When were Australia and Melanesia first settled?

Indigenous Australians migrated from Africa to Asia around 70,000 years ago and arrived in Australia around 50,000 years ago. The first settlers of Australia, New Guinea, and the large islands to the east arrived between 50,000 and 30,000 years ago, when Neanderthals still roamed Europe.

What is Nan Madol in Oceania's history?

Nan Madol is a megalithic complex made from basalt lava logs on Pohnpei in Micronesia, with construction beginning as early as 1200 CE. Built as a series of small artificial islands linked by canals, it is often called the Venice of the Pacific and served as the seat of the Saudeleur dynasty that united Pohnpei's estimated 25,000 people.

Who was the first European to explore Oceania?

Portuguese navigators reached islands of Oceania between 1512 and 1526, and Ferdinand Magellan entered and named the Pacific on the 28th of November 1520. The Dutch explorer Abel Tasman was the first known European to reach Tasmania and New Zealand, sighting Tasmania on the 24th of November 1642.
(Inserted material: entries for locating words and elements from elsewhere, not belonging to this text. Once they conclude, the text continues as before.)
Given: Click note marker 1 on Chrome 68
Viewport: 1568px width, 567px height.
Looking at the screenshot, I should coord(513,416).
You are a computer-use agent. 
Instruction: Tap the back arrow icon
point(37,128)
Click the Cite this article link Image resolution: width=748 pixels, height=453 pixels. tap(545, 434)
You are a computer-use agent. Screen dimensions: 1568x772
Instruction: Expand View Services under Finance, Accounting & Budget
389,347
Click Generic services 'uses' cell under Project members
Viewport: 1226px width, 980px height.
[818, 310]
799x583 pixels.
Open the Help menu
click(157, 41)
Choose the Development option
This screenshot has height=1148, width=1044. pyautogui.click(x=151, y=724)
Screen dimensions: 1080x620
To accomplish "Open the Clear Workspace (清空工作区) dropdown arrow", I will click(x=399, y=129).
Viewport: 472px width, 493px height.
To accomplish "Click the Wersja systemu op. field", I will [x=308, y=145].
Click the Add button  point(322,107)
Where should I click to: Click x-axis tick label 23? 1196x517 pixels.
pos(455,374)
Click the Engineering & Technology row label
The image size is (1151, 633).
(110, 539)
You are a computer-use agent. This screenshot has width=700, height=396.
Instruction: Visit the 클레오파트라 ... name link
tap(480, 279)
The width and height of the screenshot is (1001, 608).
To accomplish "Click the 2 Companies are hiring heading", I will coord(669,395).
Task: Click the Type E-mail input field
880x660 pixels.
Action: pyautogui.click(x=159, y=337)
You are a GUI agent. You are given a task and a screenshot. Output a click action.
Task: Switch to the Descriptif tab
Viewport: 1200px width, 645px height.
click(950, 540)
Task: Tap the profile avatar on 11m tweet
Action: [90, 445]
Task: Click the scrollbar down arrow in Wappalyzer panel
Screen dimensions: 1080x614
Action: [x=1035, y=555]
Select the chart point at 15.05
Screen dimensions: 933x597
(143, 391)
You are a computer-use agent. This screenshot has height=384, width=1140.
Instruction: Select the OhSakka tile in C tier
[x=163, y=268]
How did James Cook die in Hawaii?

James Cook was killed at Kealakekua Bay on the 14th of February 1779 after Hawaiians took one of his small boats and he attempted to take King Kalani'opu'u hostage. He was struck on the head and stabbed to death as he fell in the surf, and the Hawaiians later prepared his body with funerary rituals reserved for chiefs.

What nuclear testing happened in Oceania?

From 1946 to 1958, the Marshall Islands served as the Pacific Proving Grounds for the United States, the site of 67 nuclear tests, including the first hydrogen bomb, codenamed Mike, at Enewetak atoll on the 1st of November 1952. The United Kingdom tested at Maralinga in South Australia and France tested at Moruroa atoll, conducting its last test on the 27th of January 1996.

When did Pacific nations gain independence?

Samoa became the first Pacific nation to gain independence in 1962, followed by Nauru in 1968, and Fiji and Tonga in 1970, with numerous other nations following in the 1970s and 1980s. Australia and New Zealand adopted the Statute of Westminster in 1942 and 1947, and Hawaii became a U.S. state in 1959.